What it says in the papers: business pages
Here are the main business stories from this morning's papers:
***Dublin needs as many as 3,000 new hotel rooms or it will continue to lose out on events like the Web Summit, a new report warns.
The report from property agents Jones Lang Lasalle (JLL) said barely 500 hotel rooms were built in Dublin since 2010 – and only 300 are due to be added by the end of next year.
As a result, occupancy rates in the city stand at 84pc. There are about 19,000 hotel rooms in Dublin at present, but that needs to increase to 22,000.
***The Web Summit is leaving Ireland but Dublin will always be in its heart, its founder Paddy Cosgrave has said.
While the tech conference will now move to Lisbon, Cosgrave insists it will continue to be an Irish company with its headquarters remaining on our shores. Cosgrave told attendees on the final day of the Web Summit that he loves Ireland, his home country. “It is where I will grow old and where I will some day raise a family. Dublin will always be in our hearts.”
***Ireland will be the EU’s fastest-growing economy this year and next, the European Commission has predicted.
In its latest economic forecast, the Commission said Ireland’s economy will expand by 6pc this year. The Commission said the growth would be on the back of buoyant consumer spending, investment and exports.

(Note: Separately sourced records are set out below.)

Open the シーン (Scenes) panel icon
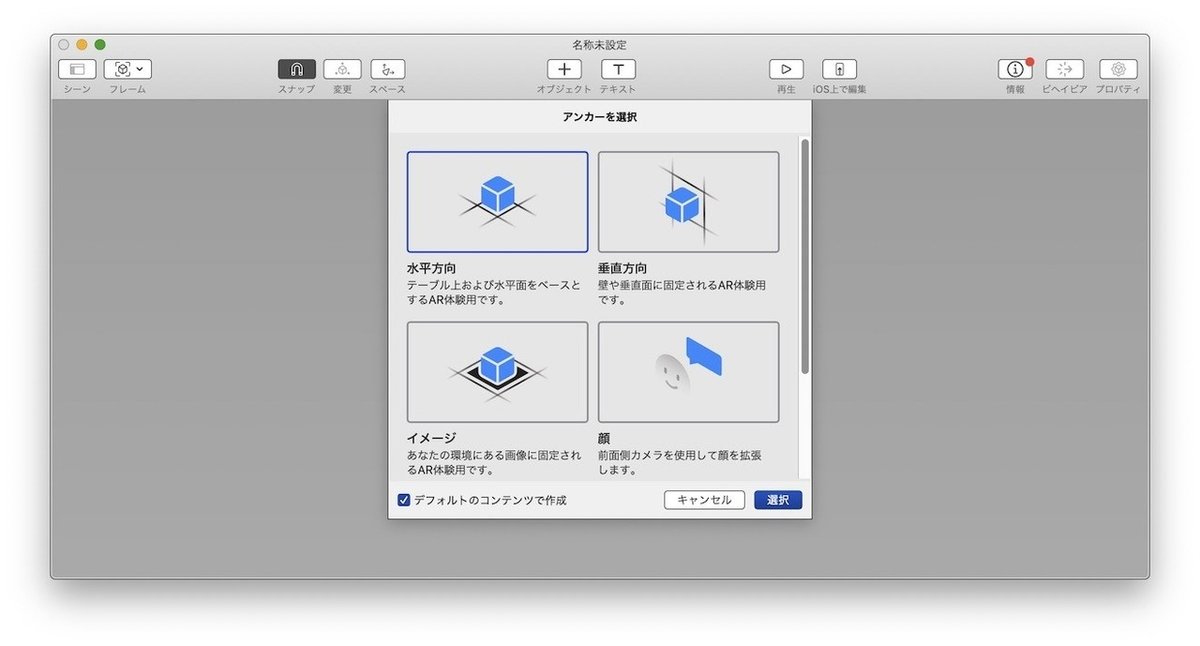The width and height of the screenshot is (1200, 646). coord(78,69)
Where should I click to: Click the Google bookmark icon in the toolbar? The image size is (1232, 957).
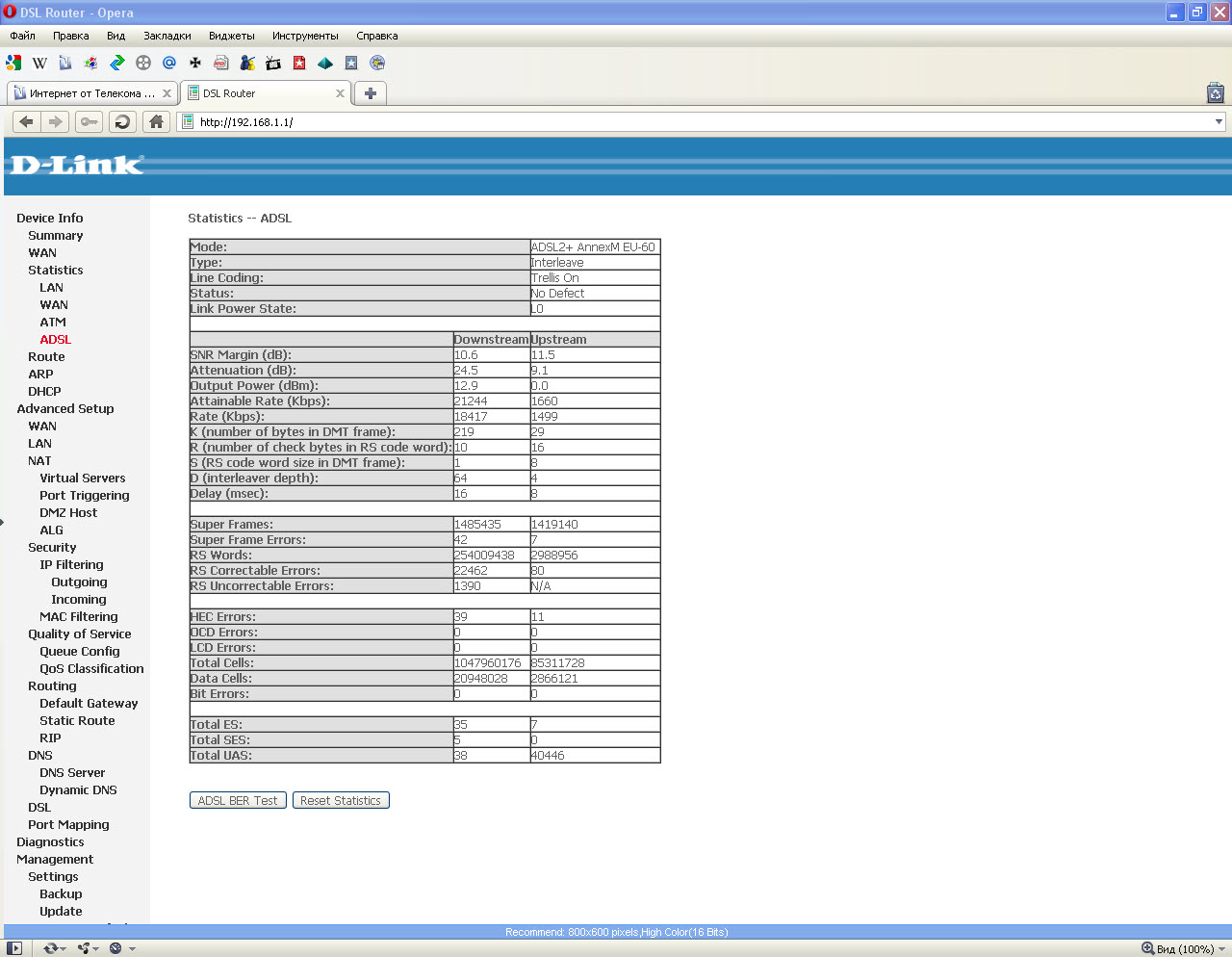pyautogui.click(x=13, y=64)
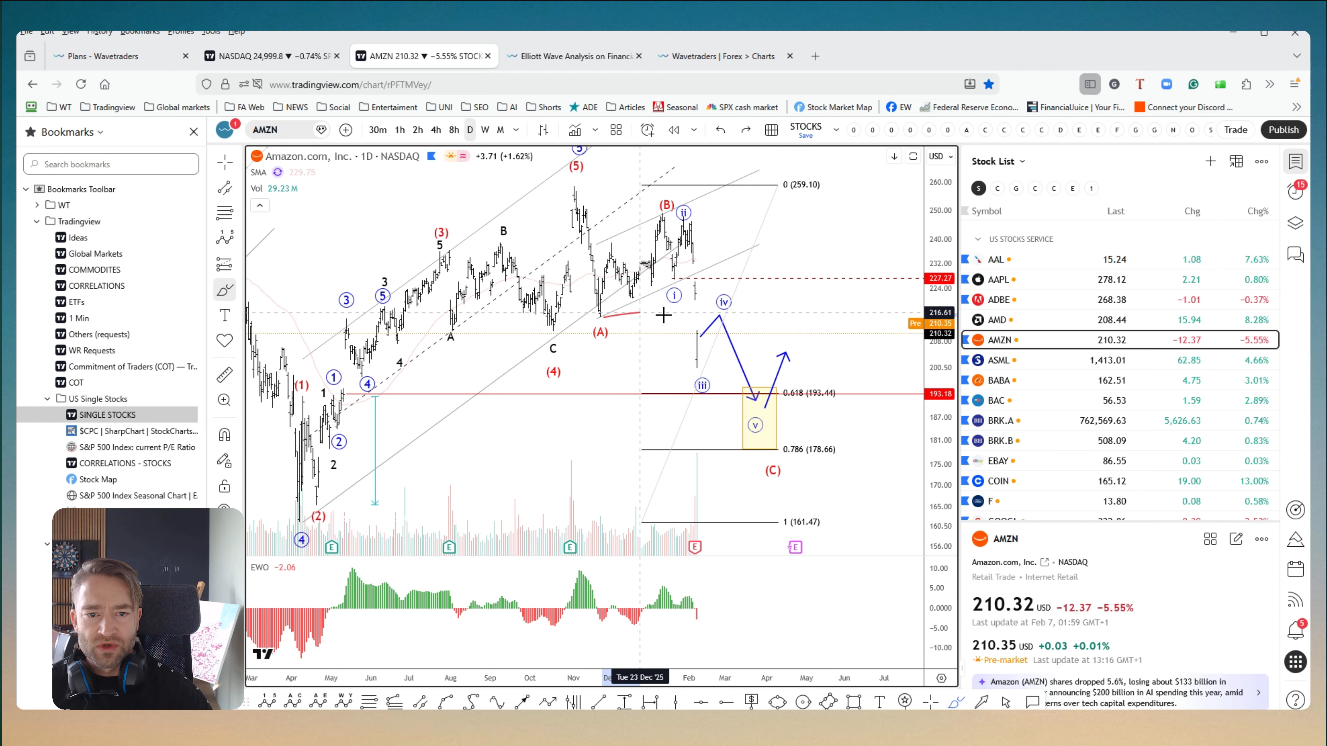Click the bar replay rewind icon
This screenshot has width=1327, height=746.
(674, 130)
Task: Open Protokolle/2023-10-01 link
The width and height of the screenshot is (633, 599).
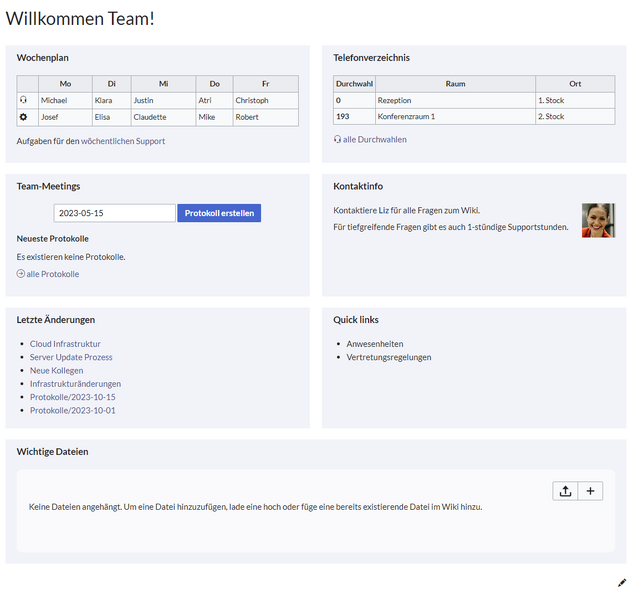Action: pyautogui.click(x=72, y=410)
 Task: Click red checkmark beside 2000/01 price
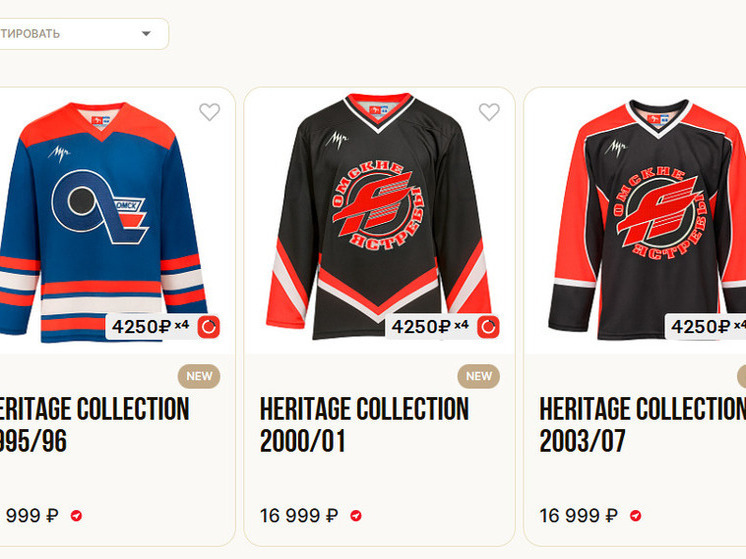(356, 516)
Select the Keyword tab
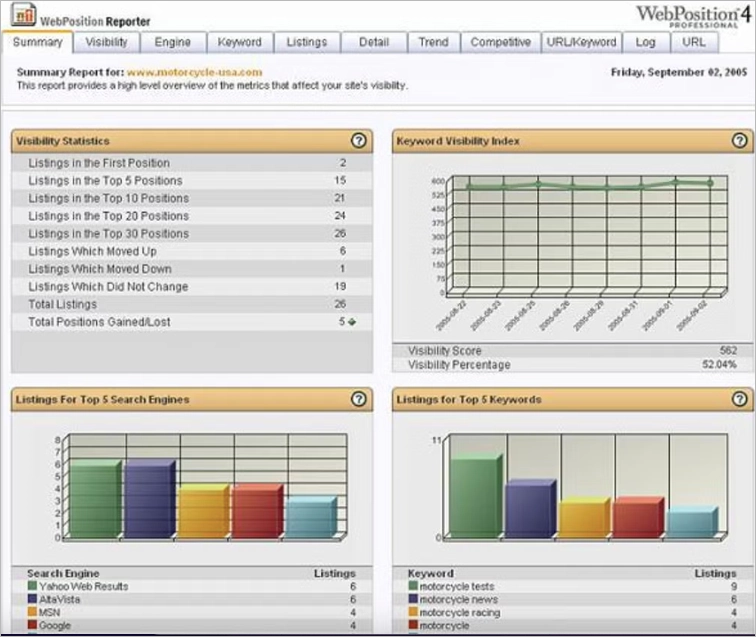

Ireland’s economic growth will continue to top the EU’s table next year at 4.5pc, but it will drop to joint second place in 2017 at 3.5pc, the Commission predicted.
***Ireland owes its economic success to a lenient approach from its creditors and its low corporation tax rate, according to former Greek finance minister Yanis Varoufakis.
Speaking at the Kilkenomics festival in Kilkenny he said that Ireland “is not a paradigm of successful austerity; it’s the opposite of that.”
He added that Ireland’s corporation tax helped the country, saying: “The Irish model works because nobody else is using it. If we all had it, then Ireland wouldn’t be successful.”
***A farmer who stopped a compulsory purchase order from the IDA for his farm says that he still remains worried despite a positive legal ruling.
Thomas Reid from Maynooth, Kildare, yesterday won his appeal to the Supreme Court arguing against a High Court ruling that would have allowed the IDA to compulsorily purchase his home and farm.
Mr Reid said that the result was a relief but added that he had a feeling that there were those who were already engaged in further efforts relating to the site, which directly adjoins the huge Intel site in Kildare.
***UK-listed Poundland is planning to open 100 Dealz shops in Ireland, going beyond its initial target of 70 when it first moved into the Irish market in 2011.
Poundland chief executive Jim McCarthy made the comment as the company announced its 50th Irish store, which will open on Thomas Street later this month.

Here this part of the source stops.